== YOUR INSTRUCTIONS ==
Extract exactly and only the lines from the one containing "The width and" through the end of the entries below. Pictures should not appear in the copy.
════════════════
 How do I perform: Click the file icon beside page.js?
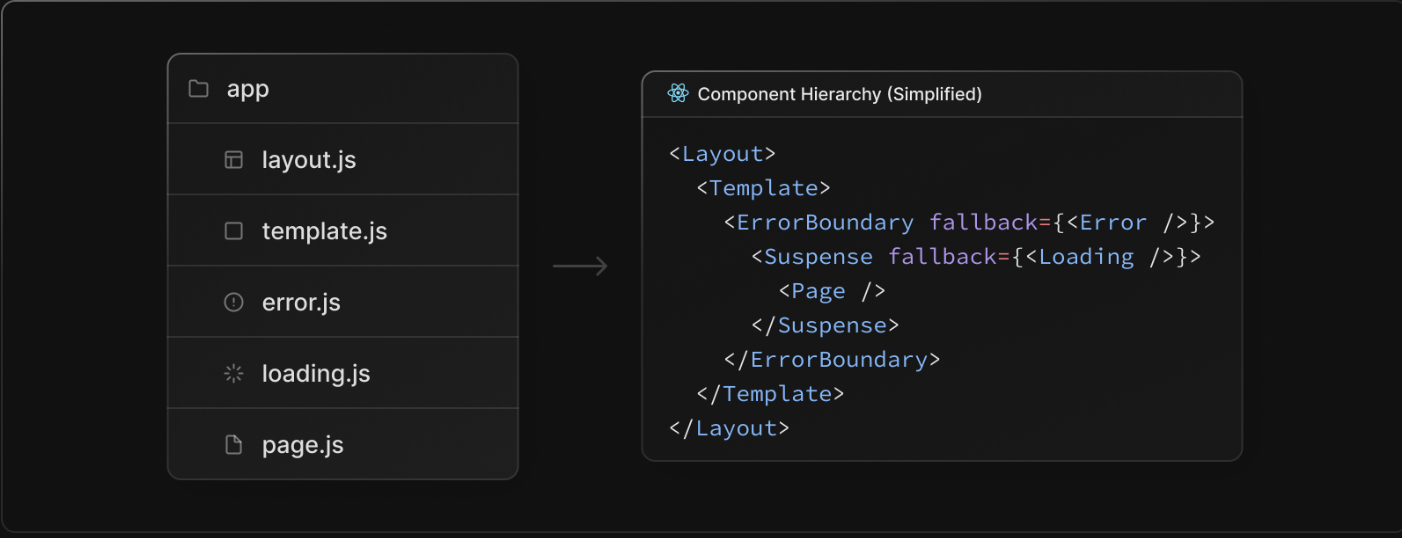[233, 445]
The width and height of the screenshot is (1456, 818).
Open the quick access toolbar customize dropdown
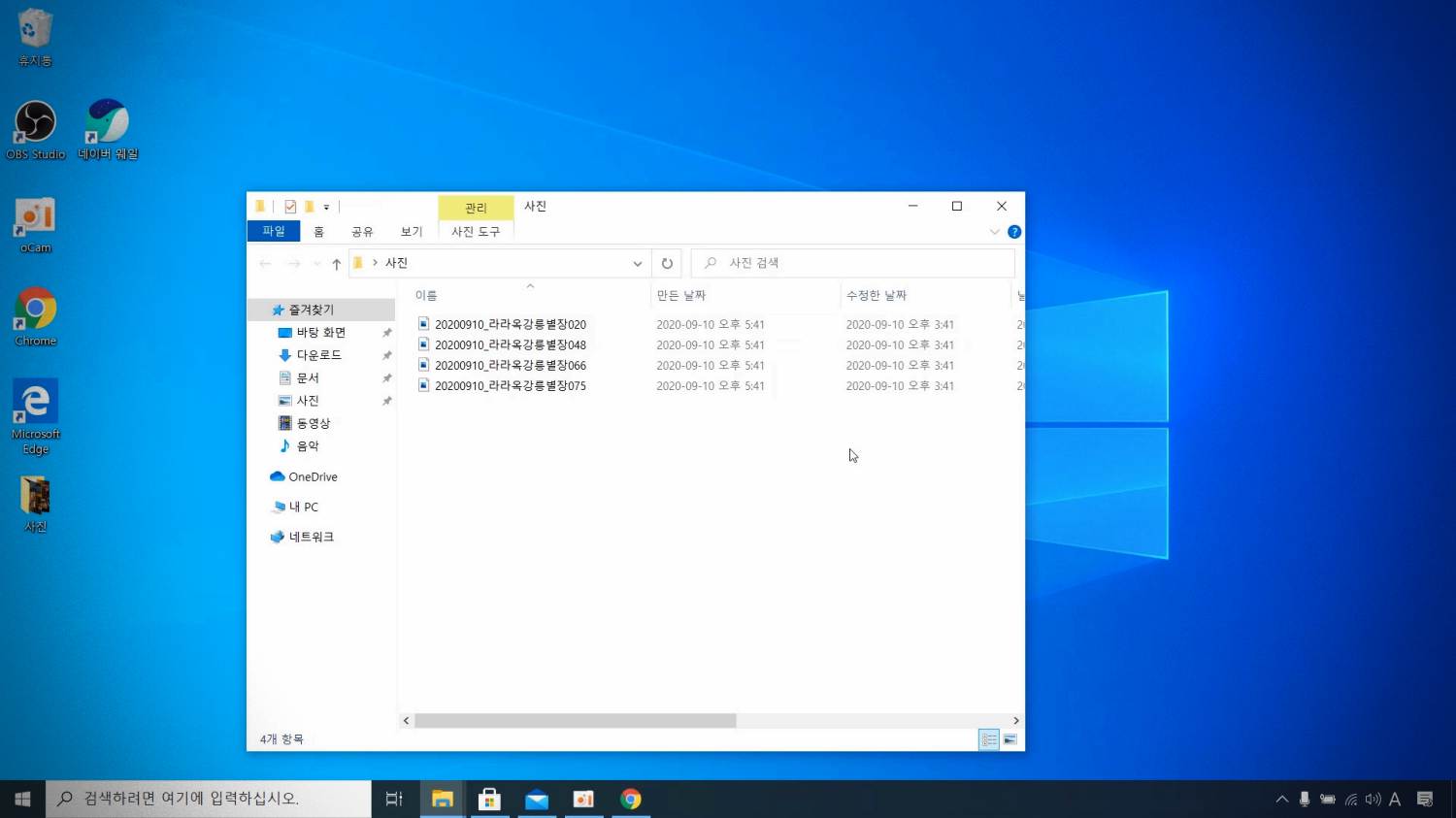[326, 207]
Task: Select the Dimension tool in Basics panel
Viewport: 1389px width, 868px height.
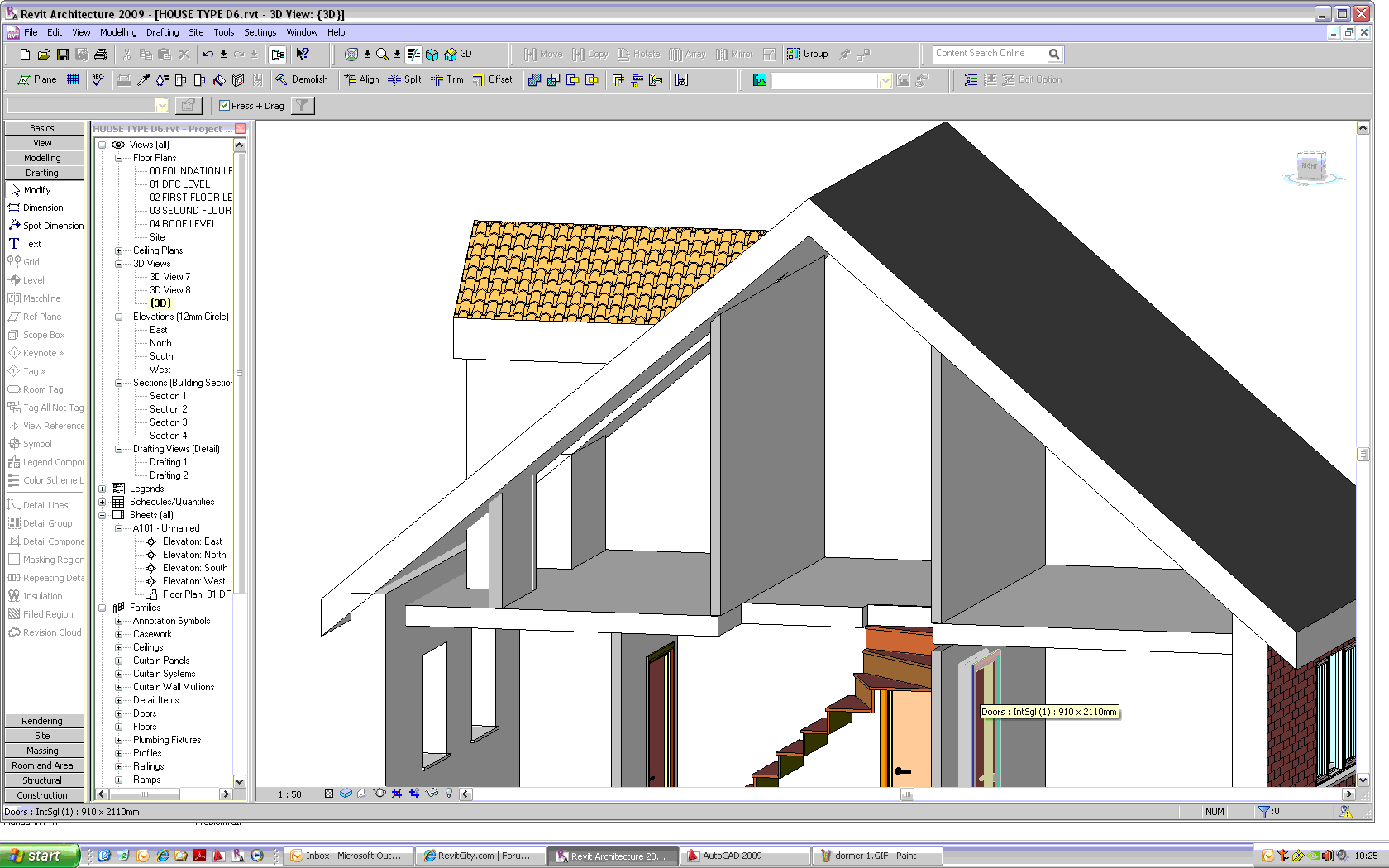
════════════════
== REPLY ==
The width and height of the screenshot is (1456, 818).
Open the quick access toolbar customize dropdown
[326, 207]
Task: Select the Dimension tool in Basics panel
Viewport: 1389px width, 868px height.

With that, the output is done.